- YOUR OBJECTIVE:
The answer must consist of every line from the entries below that contains the word "Collapse".

* * *

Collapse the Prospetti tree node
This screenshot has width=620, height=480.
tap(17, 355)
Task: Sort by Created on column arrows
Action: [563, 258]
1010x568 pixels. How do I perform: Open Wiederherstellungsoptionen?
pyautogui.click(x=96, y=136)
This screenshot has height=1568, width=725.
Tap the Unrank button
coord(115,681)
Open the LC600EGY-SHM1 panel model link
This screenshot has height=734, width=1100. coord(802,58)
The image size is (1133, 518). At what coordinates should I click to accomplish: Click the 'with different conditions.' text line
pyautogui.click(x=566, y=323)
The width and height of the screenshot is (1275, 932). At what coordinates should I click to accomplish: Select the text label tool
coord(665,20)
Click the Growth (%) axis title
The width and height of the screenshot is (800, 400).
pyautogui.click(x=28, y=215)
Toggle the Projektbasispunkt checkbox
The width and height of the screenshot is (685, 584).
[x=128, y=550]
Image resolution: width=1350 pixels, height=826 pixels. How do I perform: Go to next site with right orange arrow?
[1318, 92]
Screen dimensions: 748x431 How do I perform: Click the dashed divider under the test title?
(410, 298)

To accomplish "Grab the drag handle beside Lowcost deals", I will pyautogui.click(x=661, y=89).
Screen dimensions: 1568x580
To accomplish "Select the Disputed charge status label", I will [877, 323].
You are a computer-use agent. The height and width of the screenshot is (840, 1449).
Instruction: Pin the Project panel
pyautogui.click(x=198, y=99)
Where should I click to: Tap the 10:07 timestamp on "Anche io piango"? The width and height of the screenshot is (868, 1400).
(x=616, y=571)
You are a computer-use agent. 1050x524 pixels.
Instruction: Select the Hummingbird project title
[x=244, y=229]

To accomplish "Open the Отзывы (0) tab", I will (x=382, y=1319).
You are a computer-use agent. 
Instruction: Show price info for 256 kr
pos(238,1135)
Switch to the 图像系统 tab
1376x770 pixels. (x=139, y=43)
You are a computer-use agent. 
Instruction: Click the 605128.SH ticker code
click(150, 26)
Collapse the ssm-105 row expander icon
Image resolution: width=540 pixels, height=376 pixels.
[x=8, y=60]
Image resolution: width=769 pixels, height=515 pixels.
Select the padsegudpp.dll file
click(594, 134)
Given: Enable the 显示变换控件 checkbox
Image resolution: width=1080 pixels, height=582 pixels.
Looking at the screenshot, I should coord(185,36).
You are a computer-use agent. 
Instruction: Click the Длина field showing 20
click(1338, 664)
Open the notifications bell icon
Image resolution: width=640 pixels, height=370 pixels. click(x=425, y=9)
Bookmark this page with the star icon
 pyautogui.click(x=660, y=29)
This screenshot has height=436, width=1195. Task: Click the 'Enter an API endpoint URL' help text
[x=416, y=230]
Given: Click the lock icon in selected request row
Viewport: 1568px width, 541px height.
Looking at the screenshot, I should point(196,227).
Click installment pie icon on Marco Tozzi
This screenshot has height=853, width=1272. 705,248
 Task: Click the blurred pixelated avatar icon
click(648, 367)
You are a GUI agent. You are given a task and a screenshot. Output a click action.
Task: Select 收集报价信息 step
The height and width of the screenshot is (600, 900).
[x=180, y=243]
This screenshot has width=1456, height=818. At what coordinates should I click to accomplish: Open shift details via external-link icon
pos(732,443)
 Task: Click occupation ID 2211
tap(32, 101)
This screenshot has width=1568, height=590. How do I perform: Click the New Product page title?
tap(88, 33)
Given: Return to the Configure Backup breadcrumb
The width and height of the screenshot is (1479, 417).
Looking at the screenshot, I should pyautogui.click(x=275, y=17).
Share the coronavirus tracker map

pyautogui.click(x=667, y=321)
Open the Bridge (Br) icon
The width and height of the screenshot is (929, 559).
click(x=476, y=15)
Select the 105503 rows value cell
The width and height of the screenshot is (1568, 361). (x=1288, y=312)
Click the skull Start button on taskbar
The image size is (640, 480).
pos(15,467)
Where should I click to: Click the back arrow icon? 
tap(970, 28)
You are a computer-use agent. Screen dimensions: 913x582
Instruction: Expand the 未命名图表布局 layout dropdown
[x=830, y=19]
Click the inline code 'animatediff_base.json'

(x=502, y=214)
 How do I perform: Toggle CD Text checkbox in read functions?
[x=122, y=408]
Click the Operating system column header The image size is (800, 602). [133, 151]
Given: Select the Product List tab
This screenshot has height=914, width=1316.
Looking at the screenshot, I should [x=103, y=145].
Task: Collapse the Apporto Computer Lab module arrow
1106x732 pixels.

* * *

- ANSWER SPACE:
Collapse the Prospetti tree node
Collapse the ssm-105 row expander icon
Task: Collapse the Apporto Computer Lab module arrow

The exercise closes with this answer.